1. Their attachment is quite fragile on the axle.
2. If you press them off the axles with a wheel puller, so you can put them in a jig or a lathe and turn them,
it is hard to get them back on so they are really
square with the axle and don't wobble, even if you do it with a wheel press or a good jewelers vise.
The axle end is splined, and it's hard to get the little splines back in the same grooves in the wheel hole.
3. The axles are very sloppy in their slots, so if you do this by holding a file on the spinning driver,
the driver tends to try to wobble around.

Having said all that, I have done it, so I won't tell you "don't".   I have had the most success by flipping
the engine on its back, attaching some clip leads to run it, and then holding a small, flat, diamond jeweler's file against
the flange.  Diamond makes a big difference.  It will take off metal more smoothly without as much drag or
heat on the wheel.   Don't use just an ordinary jeweler's file.  It will make more heat, a rougher flange,
and take forever.

Before you start... give yourself every chance.   Clean the axle ends with alcohol on a Q-tip, dry them thoroughly.  Then put a
drop of Loctite onto the axle tip so it flows down into the joint between the axle and the wheel hole.  Don't use so much
that it flows all over the place and binds the axle in the frame!

The LocTite green formulas are designed
for this (to wick into an existing joint by capillary action).  The blue (or red) are not.  So dig around at R/C shops and other
hobby stores.  The R/C shops seem to always carry the green stuff.  Let that stuff harden up good before you start grinding.
This will give you your best chance of a wheel not slipping on the axle.

You will find that the wheel may try to bounce or wobble away from the file until you get the feel of things.
You will find a sweet spot where you can keep steady, but gentle, pressure on the wheel and it will turn nicely against your file.

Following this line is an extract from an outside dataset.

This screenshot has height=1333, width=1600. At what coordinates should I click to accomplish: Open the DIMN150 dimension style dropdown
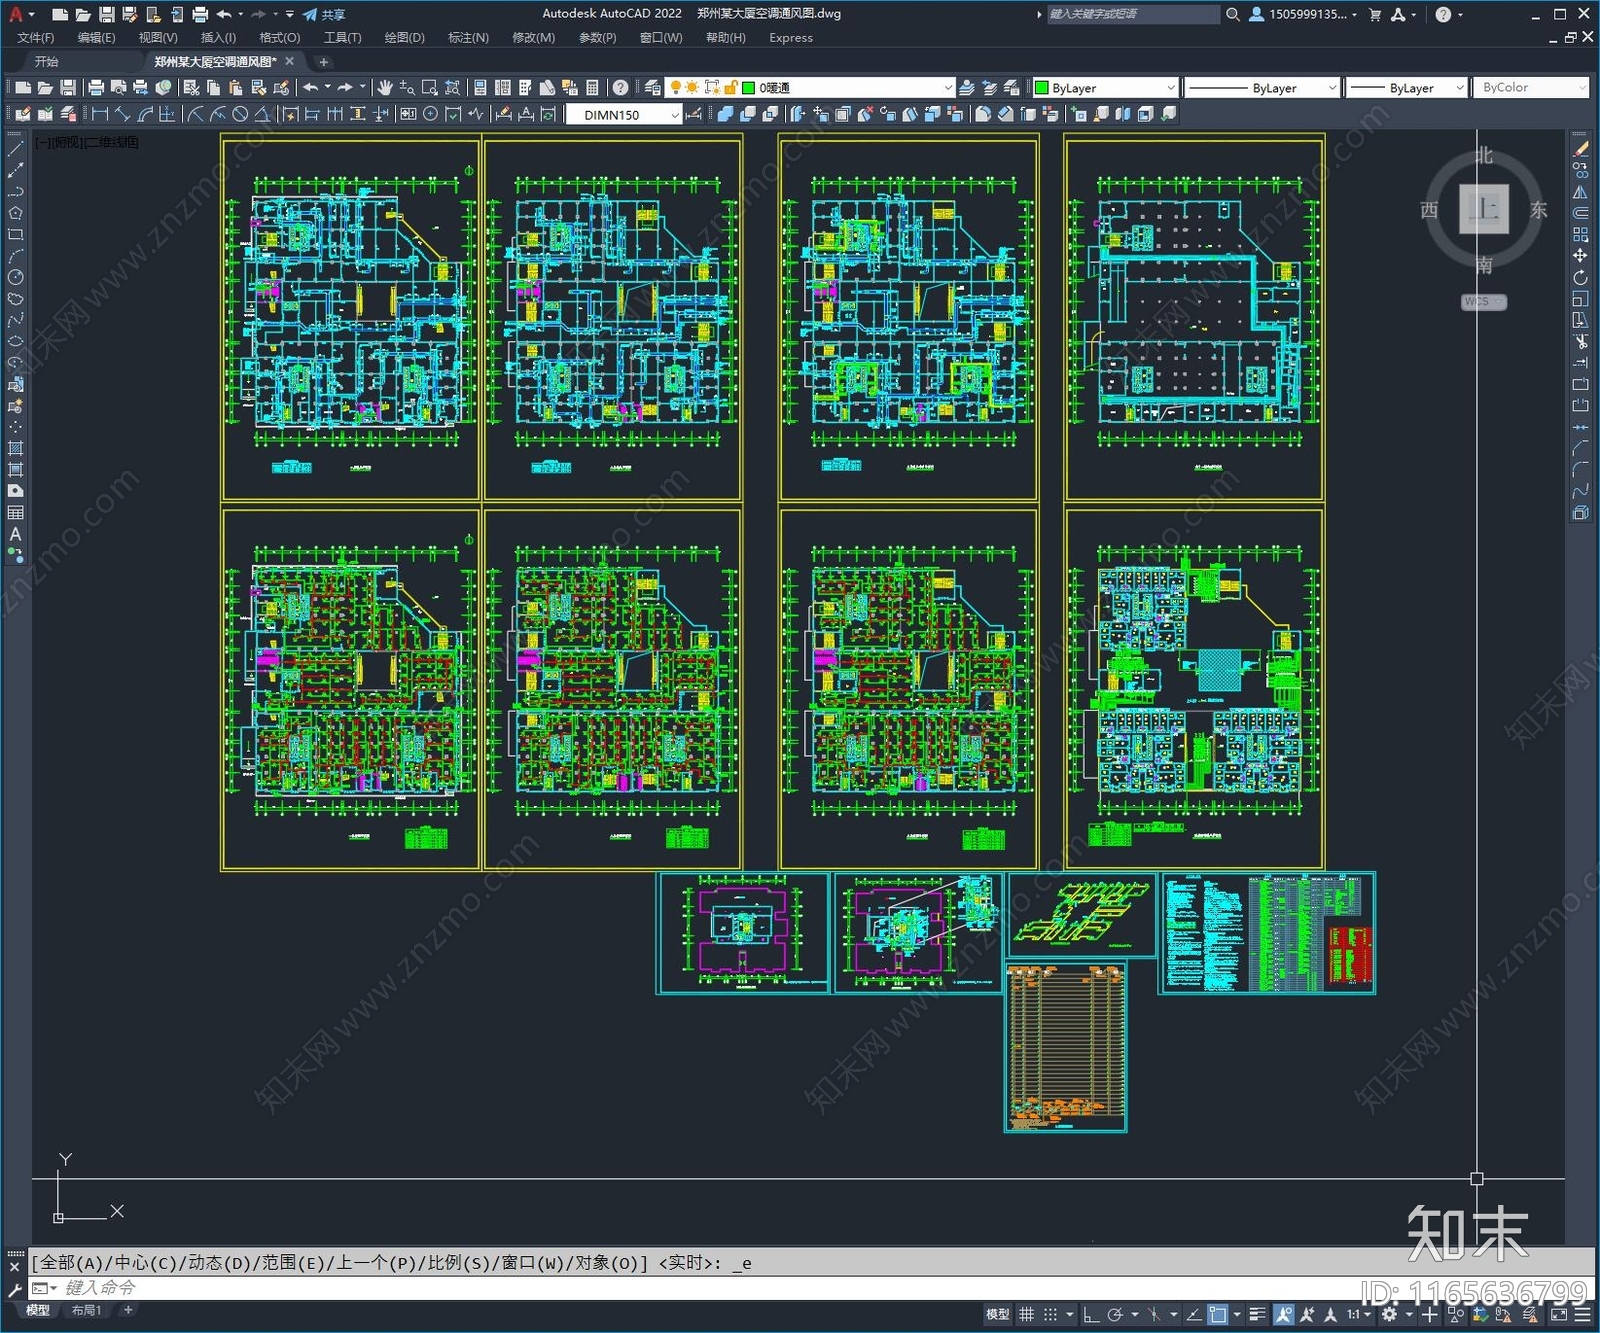click(x=674, y=115)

If you do not have a caliper, you will just have to "eyeball" the flange until it looks like you've cut
it down enough.   You can hold a piece of Atlas code 55 upside down and run the rail over the wheel you are working on,
feeling and listening to see if the flange still bumps on the ties. 

Expect to spend a lot of time on this.  Go VERY slow.  By VERY slow, I mean it will probably take you 10-15 minutes to do one
flange.   Run the engine, hold the file on there for 10 seconds or so, then lay off for 5 or 10, then do 10 more, and so on.
You are correct to be fearful of building up too much heat.

Once you have the flange cut down, hold the file at a 45 degree angle against each side of the edge to put a bevel on it,
and then run the file over the flange a little to gently round over the edge. You don't want a sharp knife edge on it.
A rounded taper is what your are shooting for.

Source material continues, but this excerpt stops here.